The coolest gadget at CES wasn’t at any of the exhibition halls. It was in the parking lot. There, a robotic Tahoe SUV named BOSS, took participants on a ride along an obstacle course. Who made this vehicle and how did it come to be? Carnegie-Mellon University, with its major sponsor GM and partners Continental and Caterpillar built the car for last year’s DARPA urban challenge contest. And, they won! In this contest, participants were to negotiate three 20 mile segments in a simulated urban environment in less than six hours. The prize was two million dollars. BOSS’s average speed was 14 mph, but it frequently gunned to 30 mph, the maximum allowable speed.

DARPA, the Defense Advanced Research Projects Agency, the group that funded the invention of the Internet, has obvious interests in encouraging fully robotic vehicle construction. In the CES parking lot, a human-occupied pursuit vehicle followed BOSS, or was otherwise in eye shot, equipped with a remote kill switch. The chase car would randomly approach intersections in the Convention parking lot, to give BOSS more of a challenge. There’s also a kill switch in BOSS, which was manned by a Continental engineer.

I had the opportunity to ride shotgun - next to no driver! This was an eerie experience. There are several small displays mounted on arms next to where the driver would be. The main display is a laptop that shows an integrated view of what the car sees - other cars, pedestrians, intersections, obstructions, even the cones marking the course.

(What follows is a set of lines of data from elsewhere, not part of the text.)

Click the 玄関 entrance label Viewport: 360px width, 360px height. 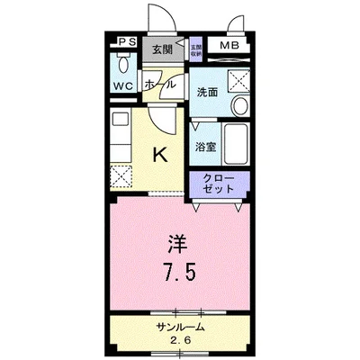click(x=161, y=50)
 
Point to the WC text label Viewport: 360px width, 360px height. click(x=123, y=86)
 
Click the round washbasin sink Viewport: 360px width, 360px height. click(x=240, y=107)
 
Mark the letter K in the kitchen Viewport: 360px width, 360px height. click(x=160, y=154)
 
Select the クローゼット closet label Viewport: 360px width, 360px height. click(x=219, y=183)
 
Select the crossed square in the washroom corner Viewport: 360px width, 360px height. click(x=238, y=80)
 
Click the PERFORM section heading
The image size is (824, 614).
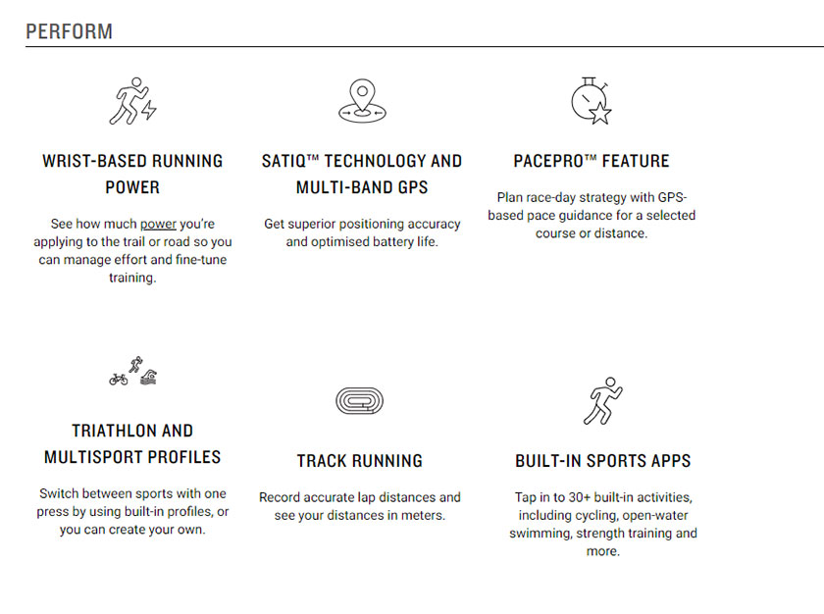pos(69,31)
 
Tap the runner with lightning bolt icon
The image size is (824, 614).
pos(132,101)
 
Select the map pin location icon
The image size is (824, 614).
pos(362,101)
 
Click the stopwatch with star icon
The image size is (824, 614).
pos(592,101)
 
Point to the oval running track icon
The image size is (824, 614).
pos(359,401)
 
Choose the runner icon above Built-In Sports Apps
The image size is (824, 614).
pos(602,401)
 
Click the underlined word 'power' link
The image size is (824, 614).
pos(158,225)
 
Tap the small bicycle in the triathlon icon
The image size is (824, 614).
pos(119,379)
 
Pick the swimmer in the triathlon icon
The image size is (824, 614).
pos(149,378)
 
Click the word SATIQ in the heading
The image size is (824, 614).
pos(283,161)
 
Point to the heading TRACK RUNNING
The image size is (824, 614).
pos(359,461)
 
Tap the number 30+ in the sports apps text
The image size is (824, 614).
pos(580,497)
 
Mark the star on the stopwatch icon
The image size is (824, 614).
pos(600,113)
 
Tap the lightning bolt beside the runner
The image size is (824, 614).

How does BOSS detect and map these objects? It has three types of active sensors: lasers (LIDAR), radar, and cameras. GPS is used for position determination. Continental provided the adaptive sensors - cruise control and radar, cameras for early departure warning, and self-sealing tires. There are 11 sets of laser systems, and 11 sets of radar, four in front. There are three camera systems. The dome on the pole in the middle front of the vehicle rotates at 10 Hz and houses 64 point lasers. Some of the cameras, especially the big one near the center of the windshield, are for documentation purposes and serve no other function.

In addition to many RTOS (real time operating systems) for various sensors, there is an impressive computer stack in the back. There are ten blades in a compact PCI chassis, each blade housing two Core 2 Duo CPUs running Ubuntu 6.06. This stack runs the non-deterministic algorithms. I asked one engineer from Continental if he considered using any Windows flavor. He let out a big guffaw, and smiled.

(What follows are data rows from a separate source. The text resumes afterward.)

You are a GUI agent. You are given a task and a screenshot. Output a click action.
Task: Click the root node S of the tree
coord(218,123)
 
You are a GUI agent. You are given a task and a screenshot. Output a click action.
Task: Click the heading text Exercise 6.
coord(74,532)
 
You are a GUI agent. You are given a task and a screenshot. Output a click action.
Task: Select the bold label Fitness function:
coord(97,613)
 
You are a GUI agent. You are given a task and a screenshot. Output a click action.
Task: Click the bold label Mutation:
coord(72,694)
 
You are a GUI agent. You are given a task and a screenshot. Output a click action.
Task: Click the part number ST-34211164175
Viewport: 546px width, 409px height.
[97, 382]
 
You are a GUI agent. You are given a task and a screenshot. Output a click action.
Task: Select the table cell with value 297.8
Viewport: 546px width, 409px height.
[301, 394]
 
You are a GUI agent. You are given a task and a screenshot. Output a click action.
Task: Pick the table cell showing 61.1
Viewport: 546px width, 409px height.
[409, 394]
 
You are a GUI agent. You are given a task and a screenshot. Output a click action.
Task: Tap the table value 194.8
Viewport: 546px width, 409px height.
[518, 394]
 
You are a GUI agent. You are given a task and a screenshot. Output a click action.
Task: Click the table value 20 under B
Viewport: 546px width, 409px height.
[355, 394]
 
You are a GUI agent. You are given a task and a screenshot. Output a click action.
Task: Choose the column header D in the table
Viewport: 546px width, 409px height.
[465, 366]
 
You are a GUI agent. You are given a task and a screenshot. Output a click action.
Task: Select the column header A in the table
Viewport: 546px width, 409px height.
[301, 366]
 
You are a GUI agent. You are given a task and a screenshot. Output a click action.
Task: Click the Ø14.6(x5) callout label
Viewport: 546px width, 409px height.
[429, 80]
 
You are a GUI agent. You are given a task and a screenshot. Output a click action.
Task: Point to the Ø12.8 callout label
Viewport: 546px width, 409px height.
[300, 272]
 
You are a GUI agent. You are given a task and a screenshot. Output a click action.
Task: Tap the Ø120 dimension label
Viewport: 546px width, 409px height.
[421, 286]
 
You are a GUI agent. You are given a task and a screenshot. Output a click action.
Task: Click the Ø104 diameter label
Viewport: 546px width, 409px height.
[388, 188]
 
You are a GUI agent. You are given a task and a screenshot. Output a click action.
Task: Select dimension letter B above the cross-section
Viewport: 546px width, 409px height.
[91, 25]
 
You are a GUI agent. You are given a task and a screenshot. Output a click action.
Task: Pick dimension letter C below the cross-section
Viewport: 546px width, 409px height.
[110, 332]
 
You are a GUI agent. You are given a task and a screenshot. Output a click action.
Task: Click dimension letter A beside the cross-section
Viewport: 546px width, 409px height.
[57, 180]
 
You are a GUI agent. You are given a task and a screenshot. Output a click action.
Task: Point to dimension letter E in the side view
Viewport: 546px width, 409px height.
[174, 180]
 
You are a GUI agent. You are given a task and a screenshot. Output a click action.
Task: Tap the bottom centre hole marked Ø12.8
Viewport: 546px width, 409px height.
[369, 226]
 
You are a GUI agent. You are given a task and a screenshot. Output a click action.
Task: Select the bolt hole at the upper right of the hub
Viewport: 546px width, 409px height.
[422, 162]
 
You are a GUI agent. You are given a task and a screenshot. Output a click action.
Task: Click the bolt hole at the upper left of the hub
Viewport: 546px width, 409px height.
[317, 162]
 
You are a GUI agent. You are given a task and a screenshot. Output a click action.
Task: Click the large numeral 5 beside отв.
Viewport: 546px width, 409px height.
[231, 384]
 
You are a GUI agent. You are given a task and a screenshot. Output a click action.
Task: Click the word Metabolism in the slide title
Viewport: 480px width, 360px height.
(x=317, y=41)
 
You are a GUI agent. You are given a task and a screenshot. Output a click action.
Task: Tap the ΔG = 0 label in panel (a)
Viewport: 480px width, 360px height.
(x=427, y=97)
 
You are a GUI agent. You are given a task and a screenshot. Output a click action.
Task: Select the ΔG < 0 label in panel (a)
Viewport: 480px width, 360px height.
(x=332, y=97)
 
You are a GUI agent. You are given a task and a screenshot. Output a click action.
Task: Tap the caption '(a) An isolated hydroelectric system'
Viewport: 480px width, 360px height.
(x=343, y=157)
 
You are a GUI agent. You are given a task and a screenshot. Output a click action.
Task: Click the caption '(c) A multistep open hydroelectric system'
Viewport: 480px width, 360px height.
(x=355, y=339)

The RTOS runs the deterministic systems, which comprise the safety and control systems. RTOS is on the embedded controllers, and includes steering and braking. It was the software that provided the winning edge over the next closest competitor, Stanford University’s "Junior", as the teams used similar sets of sensors. The Carnegie-Mellon team had several "profiles" they could use. For the challenge, they picked the most aggressive mode - more like a race car driver than a standard soccer mom driver.

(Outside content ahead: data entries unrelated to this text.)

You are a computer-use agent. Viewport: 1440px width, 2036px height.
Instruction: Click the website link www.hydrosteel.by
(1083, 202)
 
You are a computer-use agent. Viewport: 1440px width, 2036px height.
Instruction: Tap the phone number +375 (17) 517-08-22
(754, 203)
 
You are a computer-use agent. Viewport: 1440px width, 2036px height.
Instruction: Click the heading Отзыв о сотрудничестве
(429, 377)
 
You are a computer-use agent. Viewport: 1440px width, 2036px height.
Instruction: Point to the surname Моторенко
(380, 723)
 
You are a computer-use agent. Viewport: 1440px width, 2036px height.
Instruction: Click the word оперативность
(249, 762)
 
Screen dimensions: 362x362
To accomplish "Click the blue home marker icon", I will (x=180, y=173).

Thinking about the problem, you realize that there are many unconscious decisions we make while driving in an urban environment. How do I maintain spacing with the car ahead? Is she slowing down? Is that pedestrian about to jaywalk? Who got to the intersection first? Those decisions all have to be translated into software. It’s like - well, driving a car! We just don’t realize the complexity of the decisions and constant adjustments we make.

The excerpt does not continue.